Sobre o Livro #2 - As Brumas de Avalon



[CONTÉM SPOILERS]

Olá!

Finalmente, terminei a leitura dos quatro volumes de As Brumas de Avalon, não consegui manter os diários de leitura, então achei melhor fazer um post só sobre todos os livros. Já comentei um pouco sobre o primeiro livro, Senhora da Magia, mas agora pretendo falar da história como uma só, não vou subdividir onde acontece o quê, pra dar mais dinamismo e também porque a história é pra ser lida assim mesmo, de uma vez só, como um único livro, há bastante encadeamento entre eles.

Como já havia dito, esses livros contam a perspectiva feminina do mito do rei Arthur, eu digo mito pois não se sabe até hoje se ele realmente existiu, ele teria vivido em torno do século V, mas sua história está cercada por misticismo, acontecimentos e personagens fanstasiosos, sendo objeto de várias versões. Esta de Marion Zimmer Bradley segue o contra-fluxo dessas versões ao focar nas mulheres, principalmente na meia-irmã de Arthur, Morgana, comumente retratada como uma mulher maquiavélica e pérfida, mas aqui há uma versão mais humana, tornando-se uma das minhas personagens mulheres preferidas da literatura.

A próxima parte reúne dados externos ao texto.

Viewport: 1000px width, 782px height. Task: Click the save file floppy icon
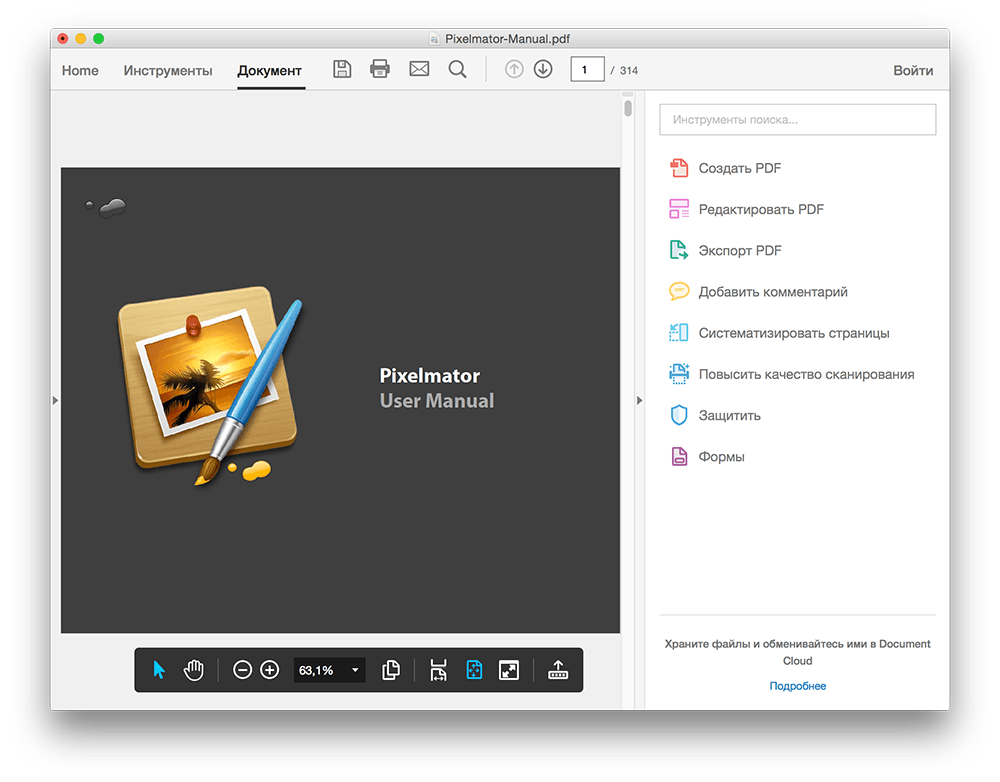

Os livros iniciam-se desde antes do nascimento do futuro rei e do casamento de seus pais, Igraine e Uther, acompanhamos uma Morgana ainda recém-nascida, fruto da união do primeiro casamento de Igraine com o duque Gorlois. Com a ascensão de Uther ao trono, arrebatada pela paixão, Igraine, antes uma mãe devotada, passa a investir completamente em seu casamento, sobrepujando-o à maternidade, o que não é sem sofrimento para a pequena Morgana, que se vê obrigada a ser ela mesma mãe de seu irmão Arthur. Anos depois, Viviane leva a já crescida Morgana para tornar-se sacerdotisa de Avalon, e no futuro substituir Viviane no cargo de Grande Sacerdotisa.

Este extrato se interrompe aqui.